Copy out the following material word for word, line by line, leaving out the pictures.

## DATASET EXTRACT:

════

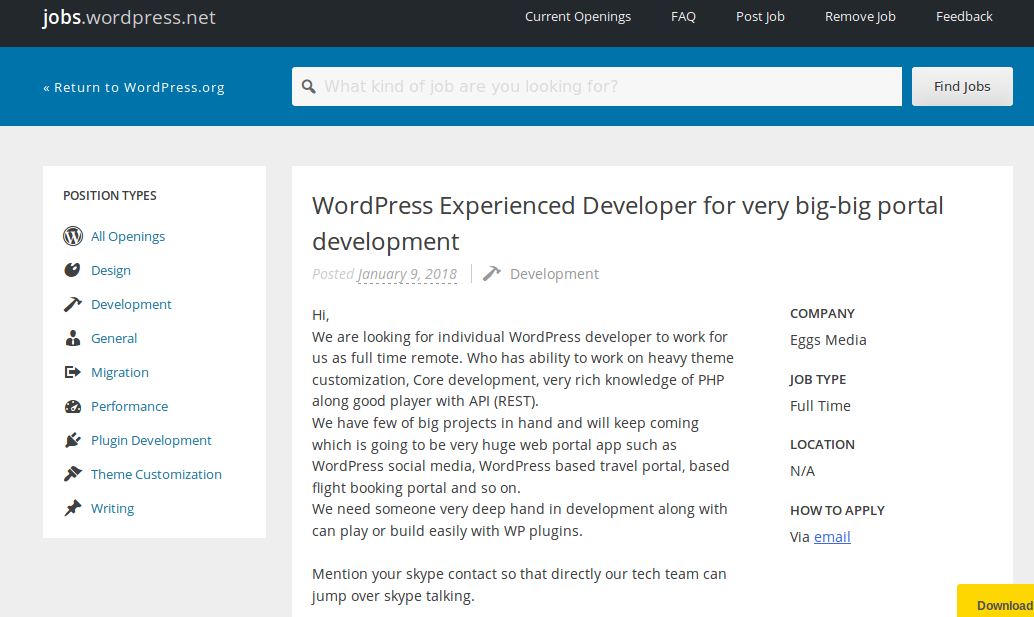Screen dimensions: 1034x617
Task: Click the WordPress logo icon beside All Openings
Action: [72, 236]
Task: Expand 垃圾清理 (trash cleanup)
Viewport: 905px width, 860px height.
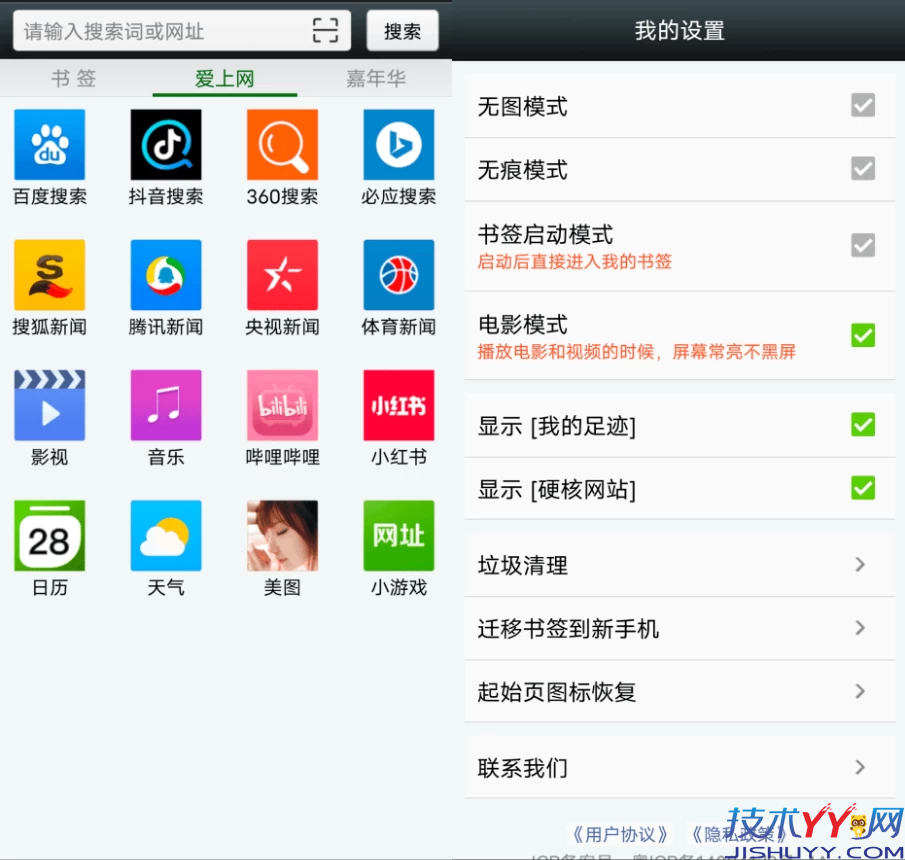Action: (x=679, y=565)
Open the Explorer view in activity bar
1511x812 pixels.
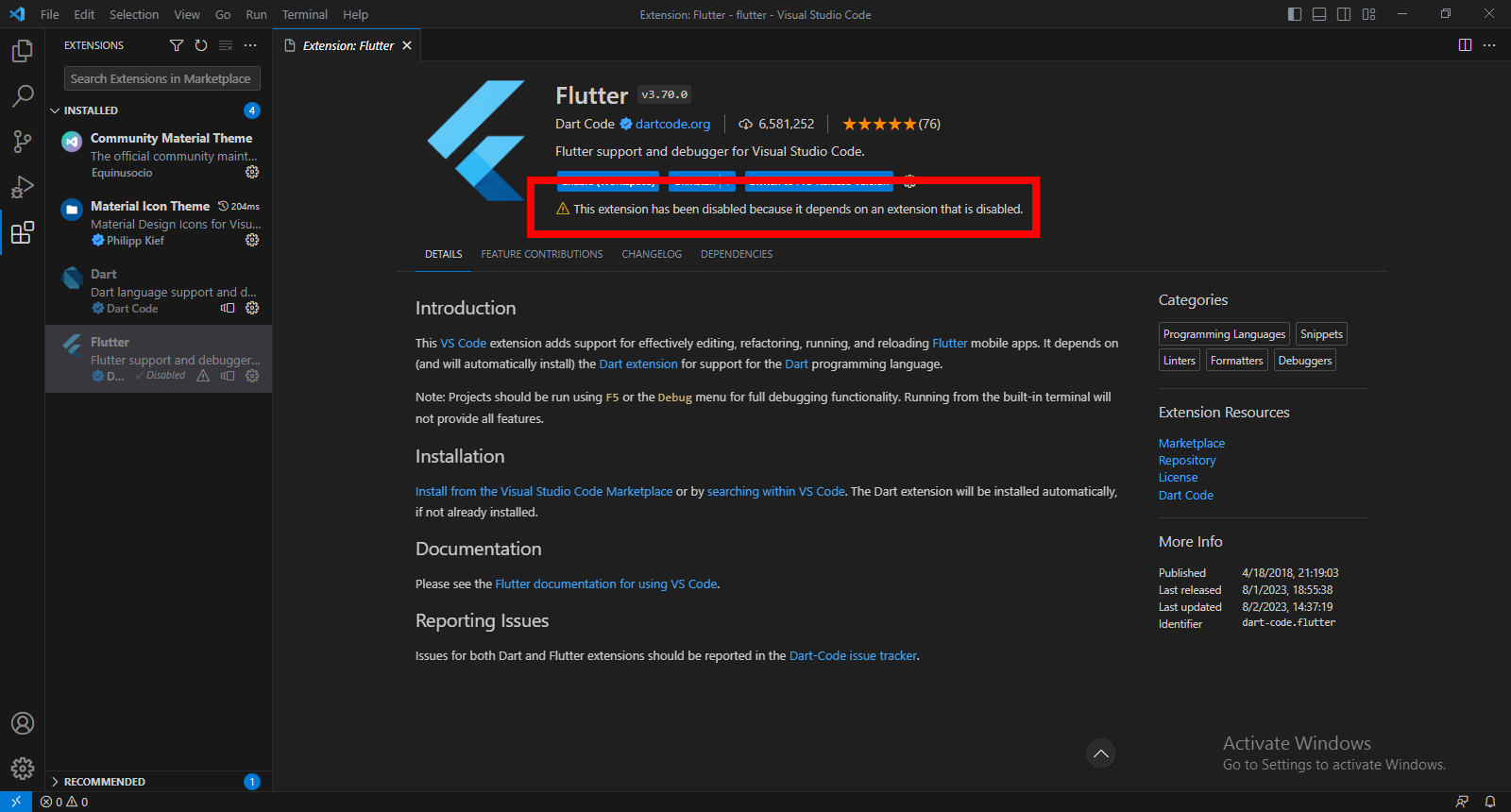22,51
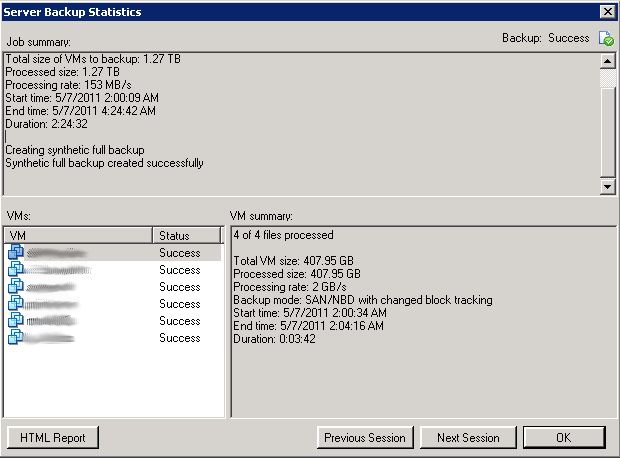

════

## RESPONSE BELOW:
Screen dimensions: 1034x617
Task: Click the WordPress logo icon beside All Openings
Action: [72, 236]
Task: Expand 垃圾清理 (trash cleanup)
Viewport: 905px width, 860px height.
Action: (x=679, y=565)
Open the Explorer view in activity bar
1511x812 pixels.
22,51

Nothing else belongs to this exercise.